Where MFlops is a good indicator, the uses of multimedia applications on modern smartphone is more GPU intensive so, unless you're doing intensive database application on your phone, MFlops are juste an indication.
You can see a comparaison of the full specs here:
http://alienbabeltech.com/main/wp-content/uploads/2010/04/Cellphonehardwarecompari1.png
You can see a real life test here:
http://www.youtube.com/watch?v=dpP5QljEqow&feature=player_embedded#!
It doesn't test mflops though, it simply tests the speed of Dalvik. Similar to what Nvidia did, it is also possible some manufacturers might begin to optimise specifically for benchmarks (and we don't want that)
The Linpack CPU scores are lower than scores from Qualcomm CPUs because the Qualcomm CPUs have higher throughput SIMD FP units. This means they score higher in the linpack scores, but this does not translate to better performance on a day to day basis.

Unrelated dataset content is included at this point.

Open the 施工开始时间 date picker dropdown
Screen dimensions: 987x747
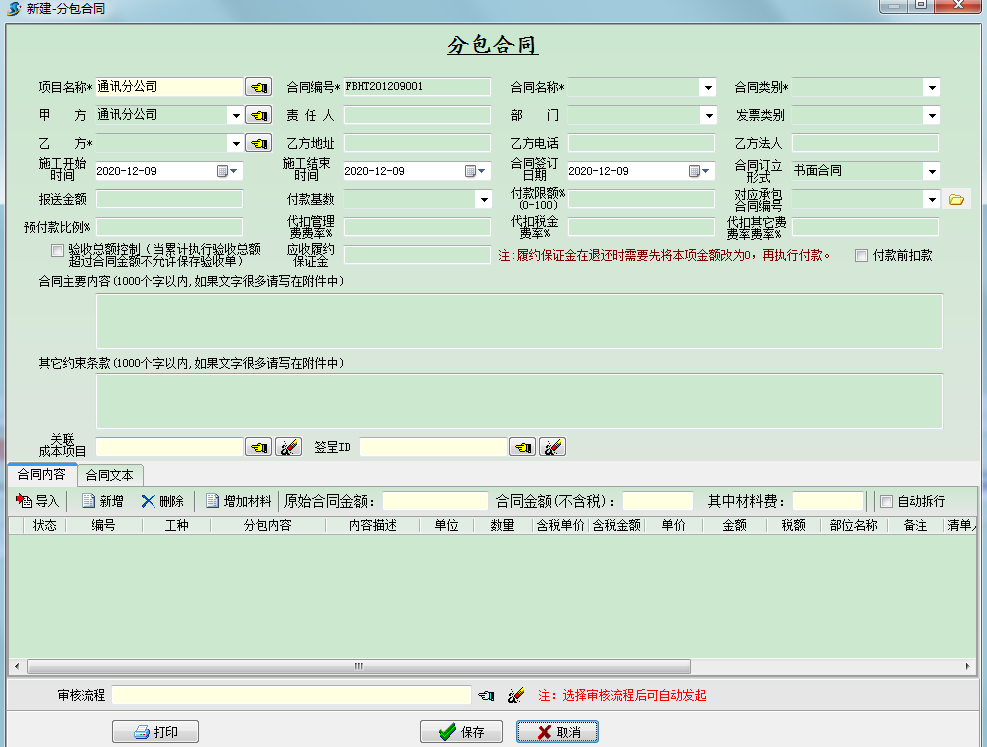point(235,171)
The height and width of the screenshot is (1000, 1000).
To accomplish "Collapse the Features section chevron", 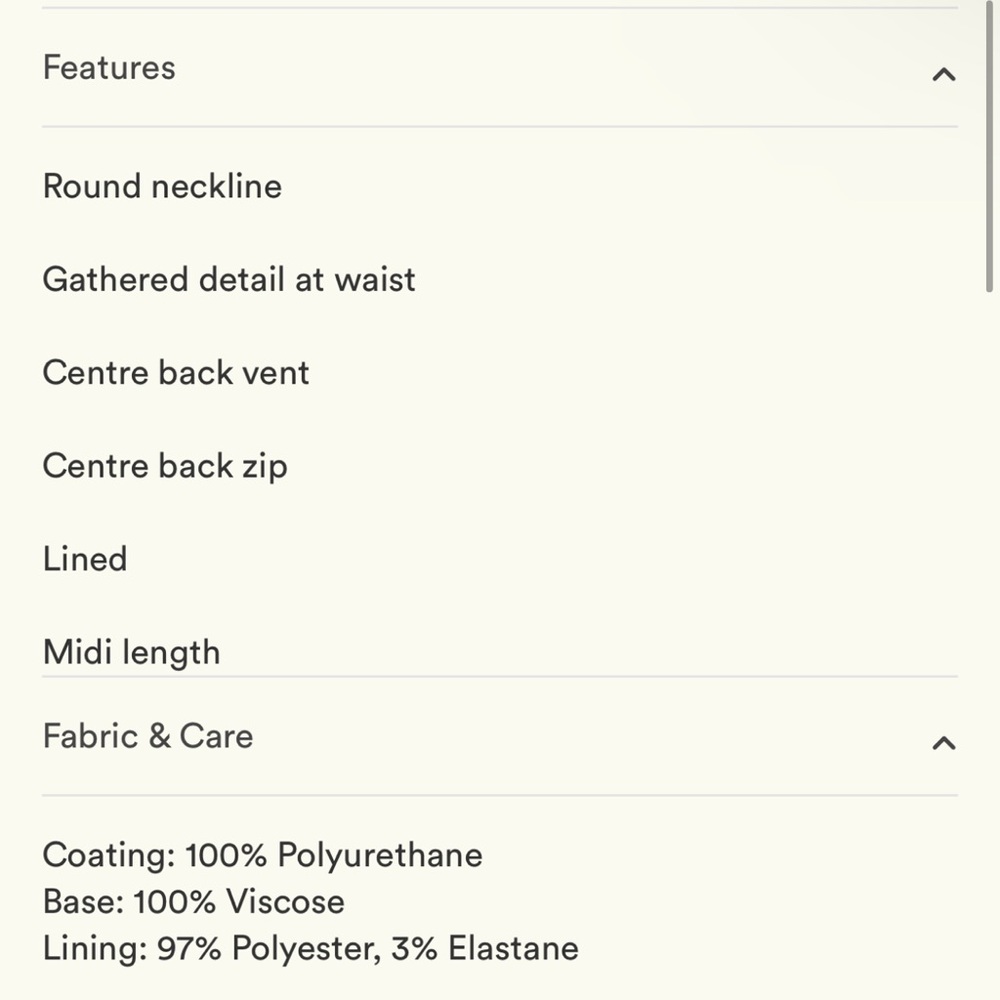I will pos(944,75).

Quadrant scores with OCLF are not correct. Because of the filesystem changes, OCLF just bypasses the I/O stage of Quadrant, and scores the highest possible mark for I/O. Quadrant scores with Voodoo are a more accurate benchmark, because it actually does the benchmark, rather than just bypassing it.
Here we go again.
The Quadrant scores with the lagfixes are largely irrelevant as it does not in all cases test real world performance. To dumb it down, due to the way some lagfixes are implemented it's not actually real disk reads and writes being tested. Doesn't mean real world performance isn't improved by the lagfixes, because it is. The number in the test just doesn't mean anything. The benchmark has some use when comparing different lagfixes to eachother on the same device, but only to say which one is generally faster, not how much faster it is. Then again, when comparing OCLF to Voodoo it is again not comparable.
As for Linpack, the difference in score is due to the "FPU" (SIMD/NEON/VFP) instructions. Snapdragon (Qualcomm) has a better FPU than Hummingbird (Samsung) does. However, (again) it doesn't make that big a real world difference. Before the Snapdragon and Hummingbird devices, FPU instructions were either slow, really really slow, or emulated in software as the hardware for it was simply non-existent in the chips used. The expected performance of tests that use these instructions by Linpack is likely a whole lot lower then is now being reported by Snapdragon, with Dalvik JIT optimizations for this FPU. The part of the total score that can be attributed to the FPU is therefore blown completely out of proportion, as it completely overshadows the performance of the tests that primarily use the CPU.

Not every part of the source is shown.